- [INFORMATION SUPPLIED]
────────────────

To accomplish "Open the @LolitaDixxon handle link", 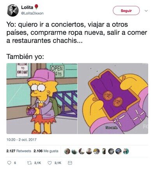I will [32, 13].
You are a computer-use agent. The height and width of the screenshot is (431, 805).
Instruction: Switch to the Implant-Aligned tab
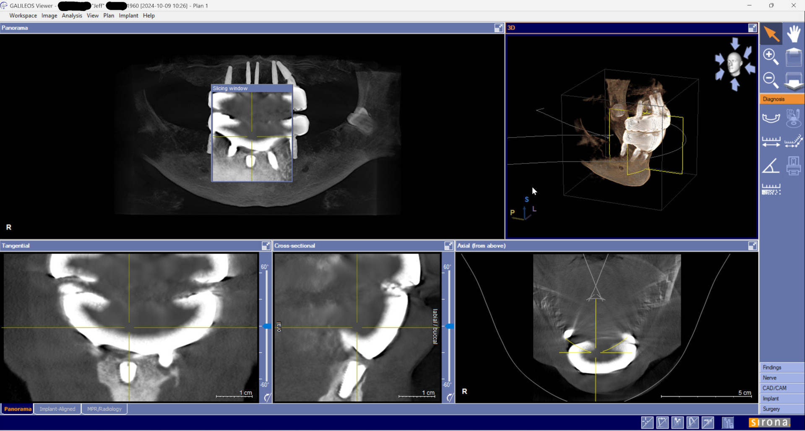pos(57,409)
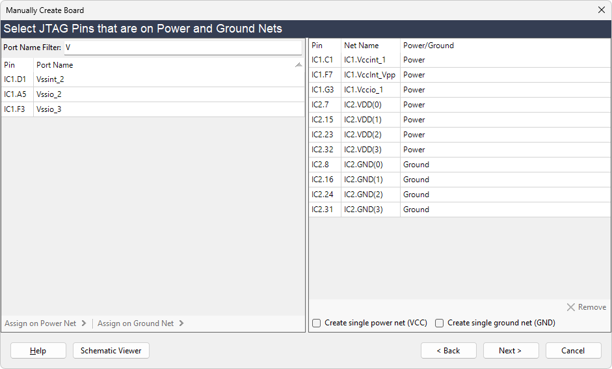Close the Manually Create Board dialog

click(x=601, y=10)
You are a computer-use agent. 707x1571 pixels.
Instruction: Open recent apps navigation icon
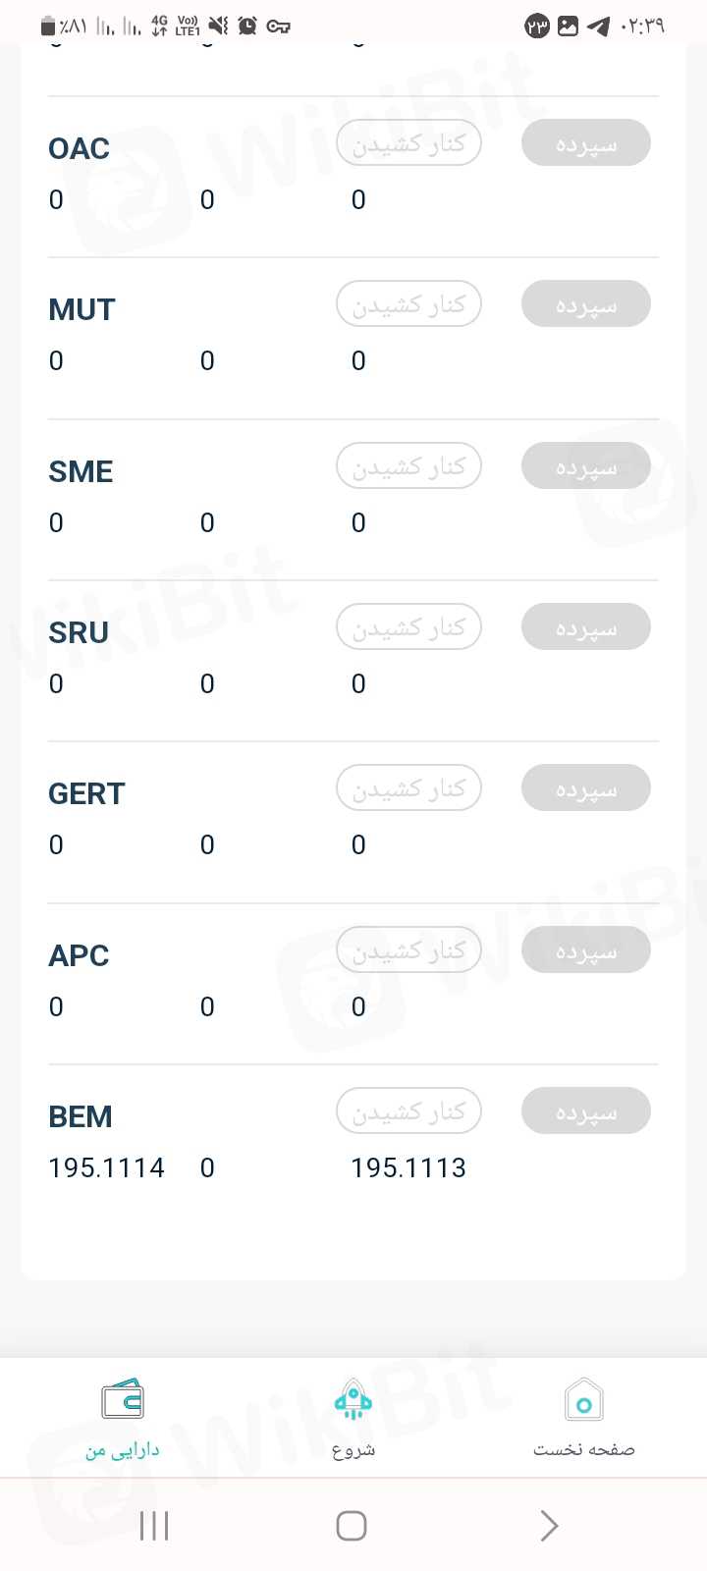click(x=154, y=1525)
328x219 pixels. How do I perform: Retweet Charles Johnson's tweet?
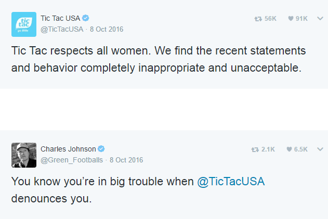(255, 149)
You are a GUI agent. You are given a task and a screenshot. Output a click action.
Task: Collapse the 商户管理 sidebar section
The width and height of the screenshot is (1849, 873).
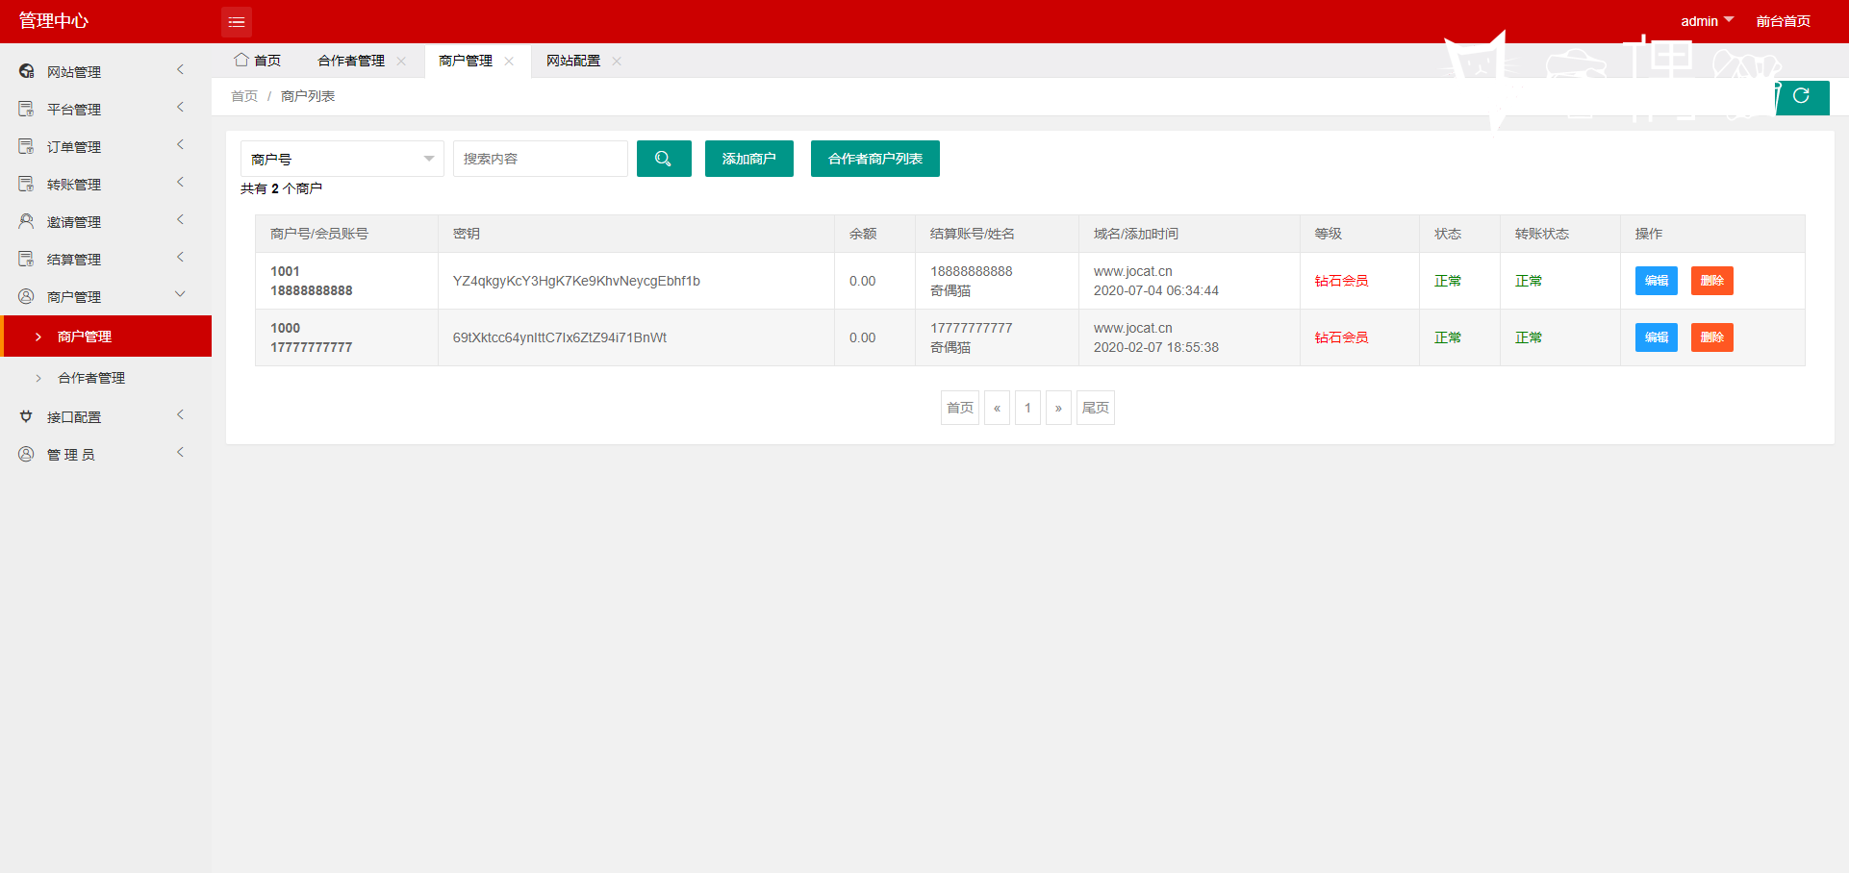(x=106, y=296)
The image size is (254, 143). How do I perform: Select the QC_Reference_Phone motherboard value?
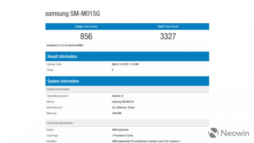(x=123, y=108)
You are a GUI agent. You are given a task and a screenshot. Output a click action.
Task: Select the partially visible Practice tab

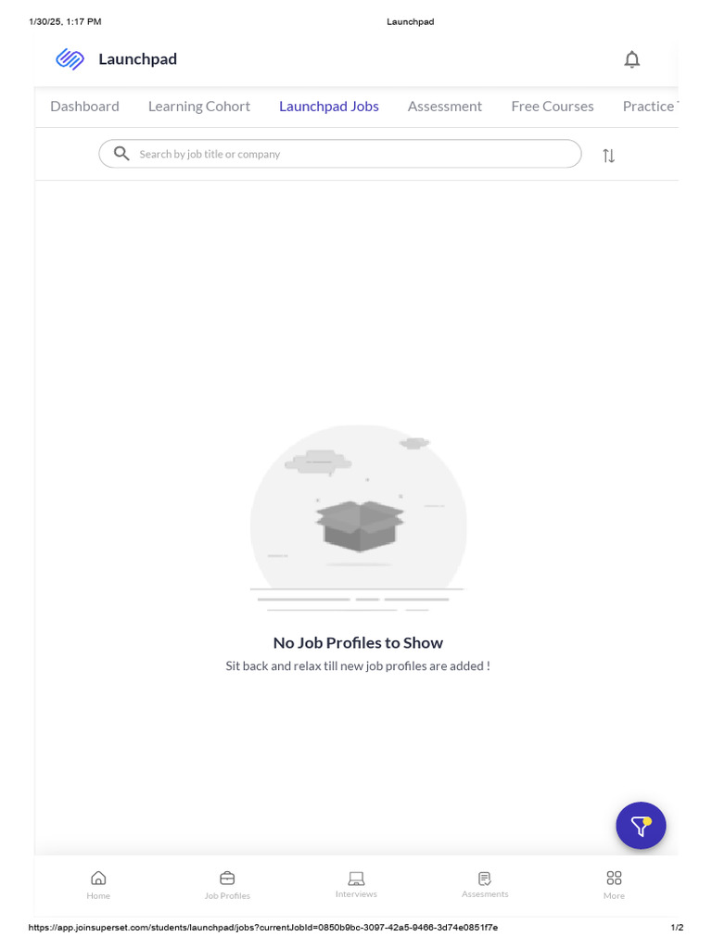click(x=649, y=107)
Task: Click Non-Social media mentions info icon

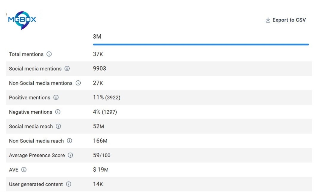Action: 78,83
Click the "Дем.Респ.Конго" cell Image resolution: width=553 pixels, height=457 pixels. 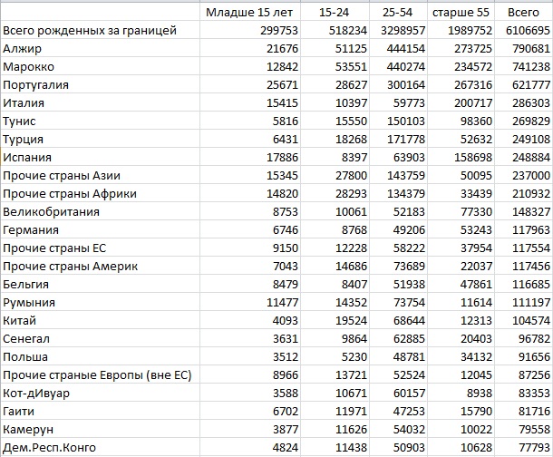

────────────────

The lines to return run from the line containing "You are a computer-use agent. 707x1571" through the last line of the records. Give them exactly, omitting pictures.

You are a computer-use agent. 707x1571 pixels.
Instruction: Open recent apps navigation icon
click(x=154, y=1525)
328x219 pixels. How do I perform: Retweet Charles Johnson's tweet?
(255, 149)
You are a GUI agent. You are given a task and a screenshot. Output a click action.
Task: Collapse the 商户管理 sidebar section
The width and height of the screenshot is (1849, 873).
(x=106, y=296)
The image size is (254, 143). How do I perform: Select the QC_Reference_Phone motherboard value?
(x=123, y=108)
You are a GUI agent. You are given a task and a screenshot. Output a click action.
Task: Select the partially visible Practice tab

click(x=649, y=107)
Task: Click Non-Social media mentions info icon

Action: 78,83
Click the "Дем.Респ.Конго" cell Image resolution: width=553 pixels, height=457 pixels. 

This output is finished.